◆ **Your instructions**
Go through the entries below from the first line and transcribe each one exactly, ending with the line that contains "Given: Open the Color Gain white swatch".

◆ **Study material**
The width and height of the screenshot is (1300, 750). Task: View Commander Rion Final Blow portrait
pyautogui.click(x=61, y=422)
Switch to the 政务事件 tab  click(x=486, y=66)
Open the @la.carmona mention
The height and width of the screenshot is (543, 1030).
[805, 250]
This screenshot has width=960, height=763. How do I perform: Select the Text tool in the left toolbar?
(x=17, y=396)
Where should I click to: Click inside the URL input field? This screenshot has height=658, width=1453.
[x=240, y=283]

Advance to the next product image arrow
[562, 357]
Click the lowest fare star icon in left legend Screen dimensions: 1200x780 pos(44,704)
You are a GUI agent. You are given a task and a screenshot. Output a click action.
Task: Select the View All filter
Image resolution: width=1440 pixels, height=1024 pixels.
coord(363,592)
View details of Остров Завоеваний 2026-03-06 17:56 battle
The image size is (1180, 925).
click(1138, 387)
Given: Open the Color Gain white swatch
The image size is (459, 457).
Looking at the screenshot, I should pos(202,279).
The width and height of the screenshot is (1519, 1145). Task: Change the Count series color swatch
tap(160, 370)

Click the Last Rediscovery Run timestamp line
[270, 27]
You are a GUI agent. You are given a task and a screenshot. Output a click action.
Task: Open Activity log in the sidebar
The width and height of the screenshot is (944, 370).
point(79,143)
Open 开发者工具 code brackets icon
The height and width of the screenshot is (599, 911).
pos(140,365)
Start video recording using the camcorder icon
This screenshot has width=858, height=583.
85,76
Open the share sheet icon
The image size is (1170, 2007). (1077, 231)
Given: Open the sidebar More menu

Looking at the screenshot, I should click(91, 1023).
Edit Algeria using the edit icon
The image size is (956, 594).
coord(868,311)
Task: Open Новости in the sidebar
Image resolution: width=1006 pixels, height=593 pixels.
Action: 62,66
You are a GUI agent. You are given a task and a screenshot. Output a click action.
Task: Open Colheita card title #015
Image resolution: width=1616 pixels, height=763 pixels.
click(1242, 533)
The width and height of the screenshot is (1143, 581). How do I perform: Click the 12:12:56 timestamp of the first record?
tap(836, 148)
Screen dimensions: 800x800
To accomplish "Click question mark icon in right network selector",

◆ **Answer to this task**
The width and height of the screenshot is (1300, 750). Task: View Commander Rion Final Blow portrait
pyautogui.click(x=61, y=422)
Switch to the 政务事件 tab  click(x=486, y=66)
Open the @la.carmona mention
The height and width of the screenshot is (543, 1030).
[805, 250]
This screenshot has width=960, height=763. How do I perform: Select the Text tool in the left toolbar?
(x=17, y=396)
Where should I click to: Click inside the URL input field? This screenshot has height=658, width=1453.
[x=240, y=283]

Advance to the next product image arrow
[562, 357]
Click the lowest fare star icon in left legend Screen dimensions: 1200x780 pos(44,704)
You are a GUI agent. You are given a task and a screenshot. Output a click action.
Task: Select the View All filter
Image resolution: width=1440 pixels, height=1024 pixels.
coord(363,592)
View details of Остров Завоеваний 2026-03-06 17:56 battle
The image size is (1180, 925).
click(1138, 387)
Given: Open the Color Gain white swatch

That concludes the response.